Global property to gain from increased market in 2016

By Zheng Xin ( Updated: 2016-03-24 17:01

A newly released report forecasts that property trading will hit a new record in 2016 with 4 percent growth globally.

New sources of capital, unsatisfied demand and a strong supply of debt are likely to result in global real estate trading activity rising 4 percent to reach a record $1.34 trillion in 2016, according to a newly released report by Cushman & Wakefield.

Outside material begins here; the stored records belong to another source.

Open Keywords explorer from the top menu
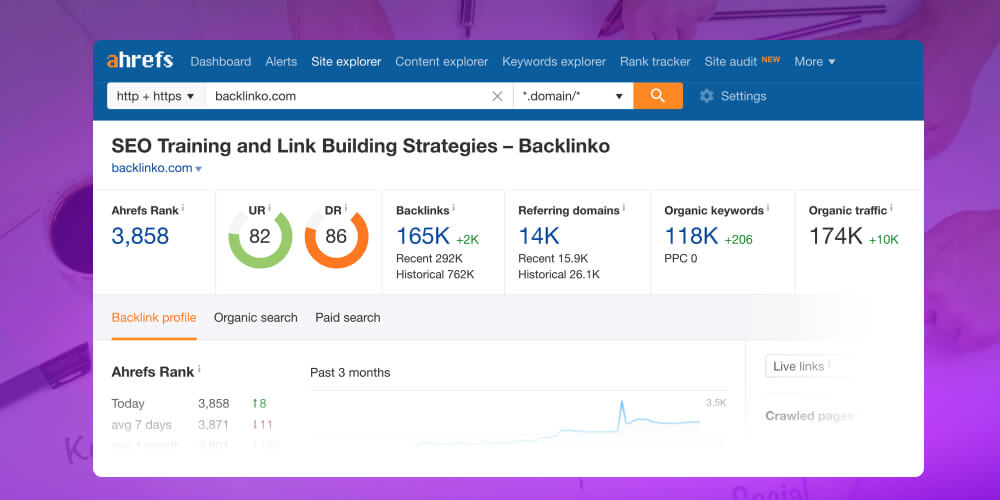This screenshot has height=500, width=1000. coord(554,61)

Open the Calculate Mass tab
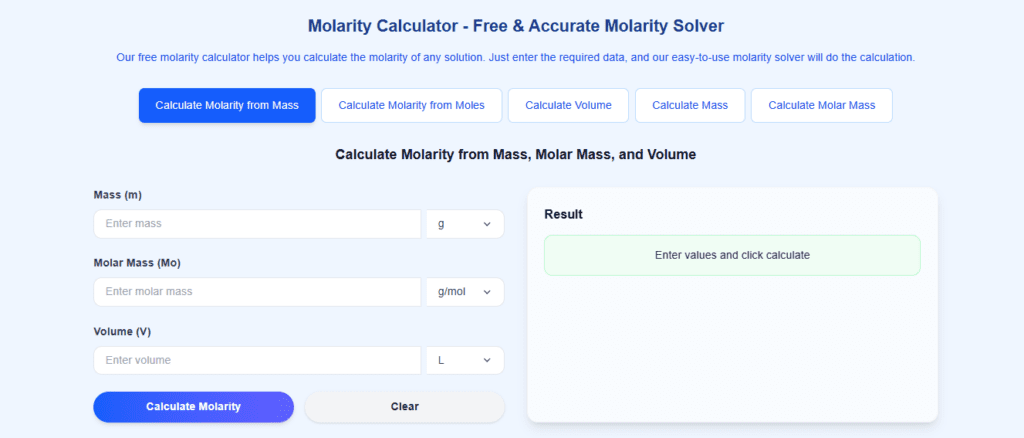(x=690, y=106)
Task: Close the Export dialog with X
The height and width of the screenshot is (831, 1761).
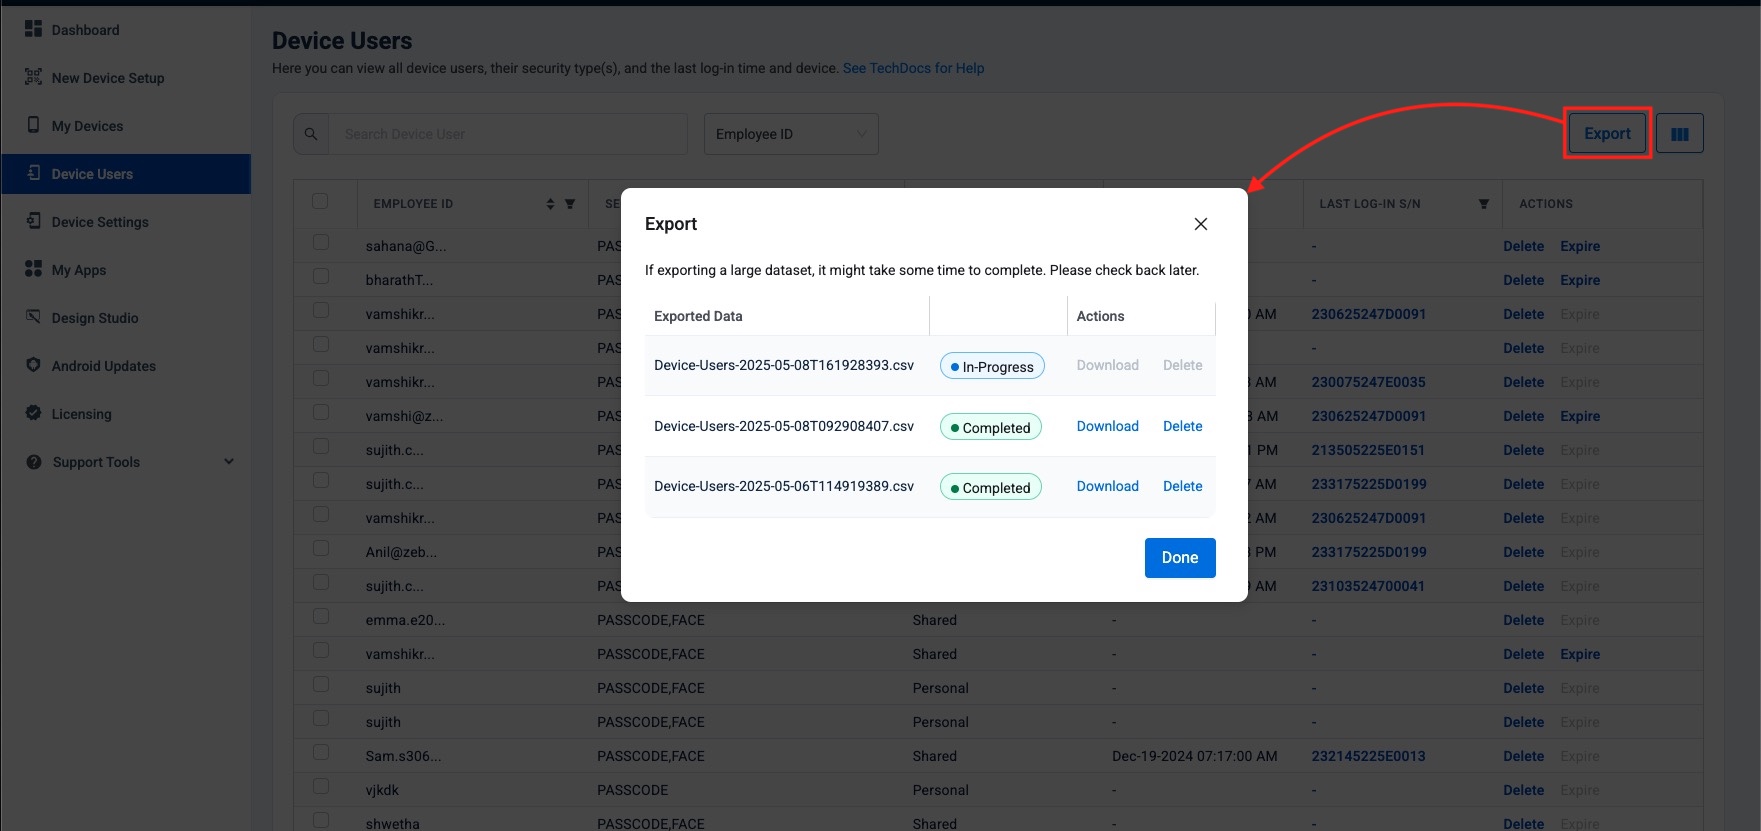Action: point(1200,224)
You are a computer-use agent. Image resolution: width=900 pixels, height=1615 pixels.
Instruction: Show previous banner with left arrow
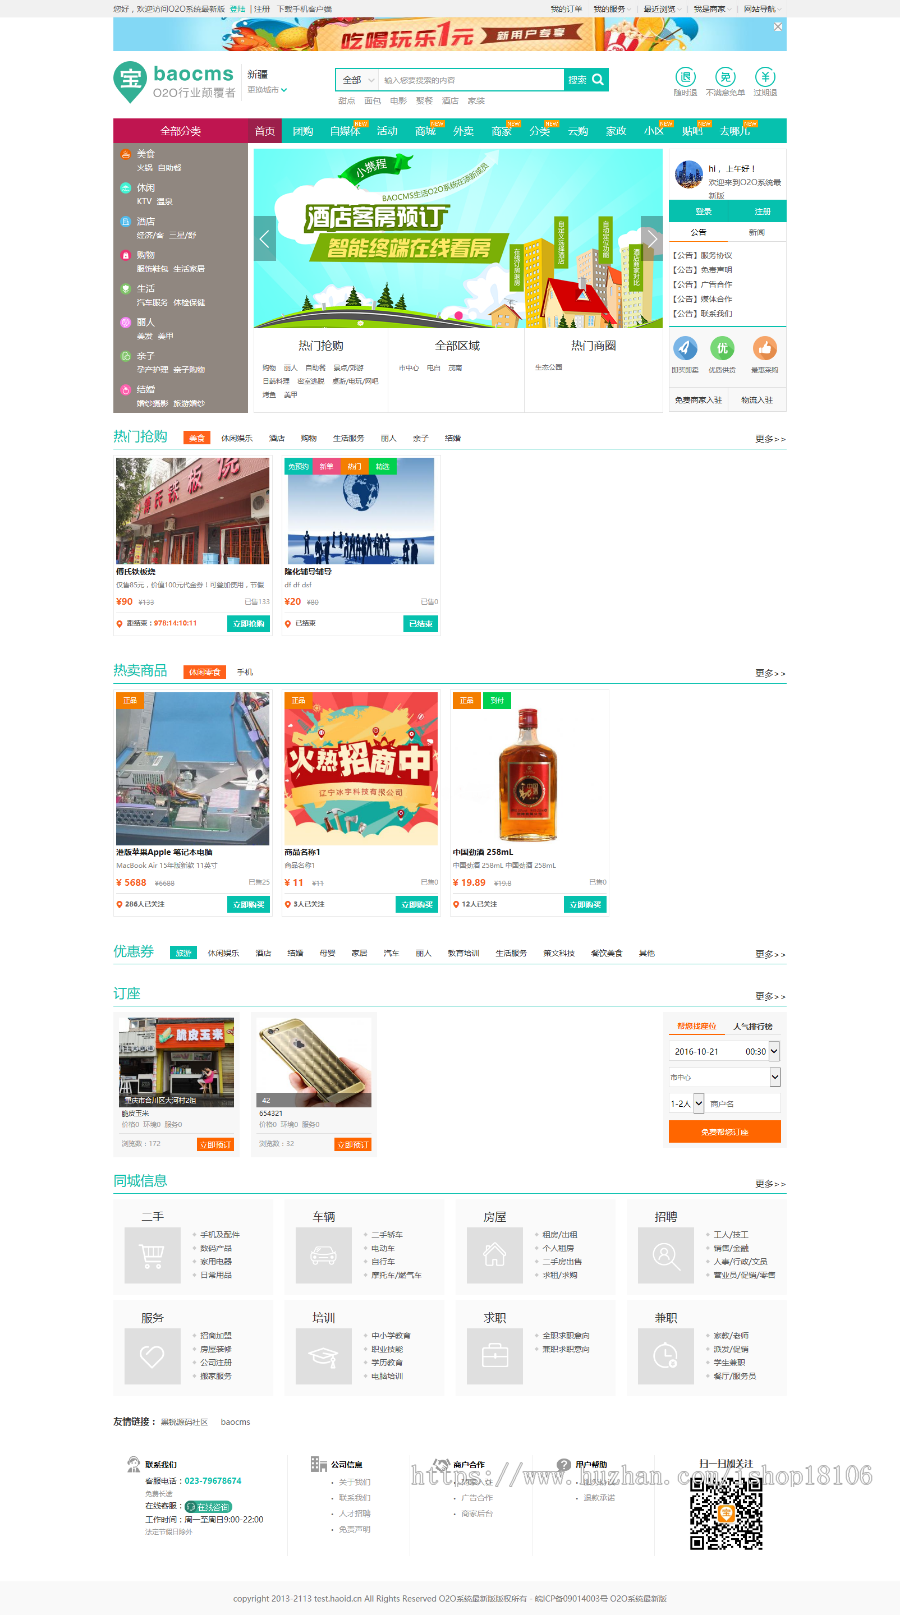(x=265, y=238)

"Geopolitical issues, length of the recovery cycle, volatility and increased uncertainty are leading to differing views with respect to asset allocation and how best to invest," said Carlo Barel di Sant'Albano, chief executive of Cushman & Wakefield's Global Capital Markets & Investor Services business.

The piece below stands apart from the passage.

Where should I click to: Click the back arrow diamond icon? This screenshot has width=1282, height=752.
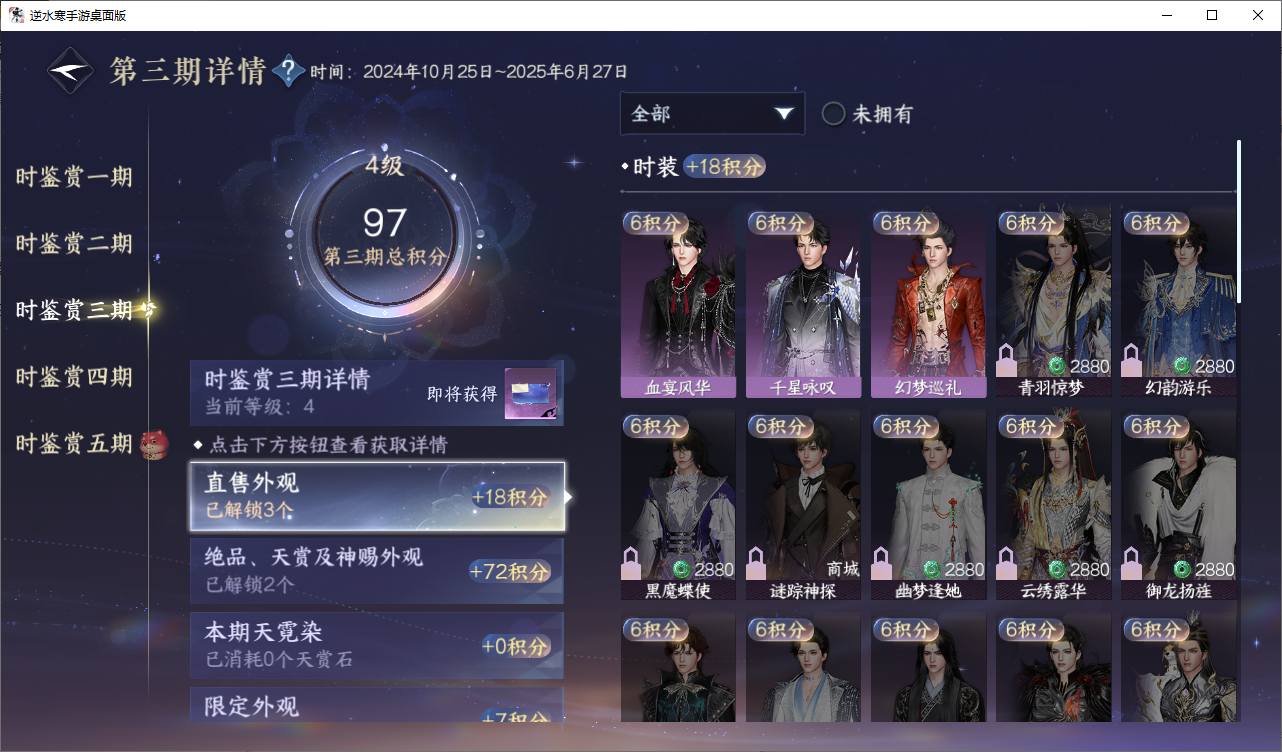tap(71, 71)

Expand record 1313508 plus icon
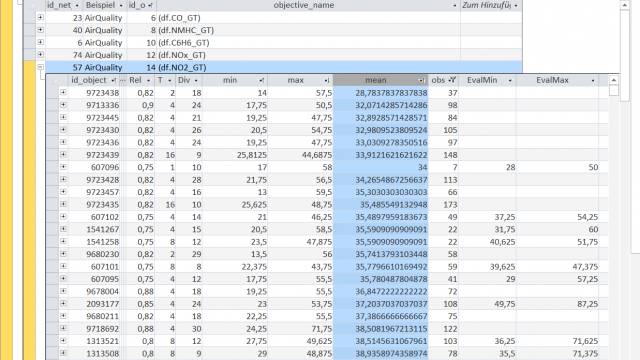click(63, 353)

"This is benefiting real estate as allocations to the sector increase, boosting demand for assets," Sant'Albano said.

"In this economic environment there is also an increasing number of willing sellers aiming to crystallize returns, and we therefore forecast a 4 percent increase in trading this year, which could easily be bettered if current global volatility levels stabilize or decline."

According to the Atlas Outlook 2016 report, which reviews international investment patterns from 2015 and anticipates market performance for the year ahead, global property trading activity fell last year for the first time in six years, albeit edging down just 2 percent to $1.29 trillion.

Excluding land, global volumes rose 8 percent, with particularly strong increases for multi-family residential and hospitality, followed by logistics.

Currency fluctuations continue to impact regional volumes, which attracted investors towards the US while diluting volume growth measured in other currencies, it said.

Despite the decline in 2015, Cushman & Wakefield forecasts trading volumes will reach new heights in 2016.

According to Sant'Albano, performance is yet to peak, with yields not yet at their floor and a slow improvement in occupational demand pushing rents slowly ahead.

"The short-term cycle favors offices, with growth in prime rents of 4 to 5 percent forecast across major US gateway cities such as New York, San Francisco, Los Angeles and Boston," he said.

"Elsewhere, similar gains are expected in London, Dublin, Stockholm, Madrid, Sydney, Shanghai and Tokyo."

In Asia-Pacific, the region generally performed well in 2015, with strong demand compressing yields and positive space absorption typifying core occupier markets, the report said.

Looking ahead, Asia-Pacific is expected to return to positive volume growth in 2016, with land markets stable and demand for built commercial space steadily increasing.

China will remain an economic powerhouse, it said. Although questions will remain for future years as China's transition continues, a sensible central case for assumptions this year is for slower growth, not a reverse.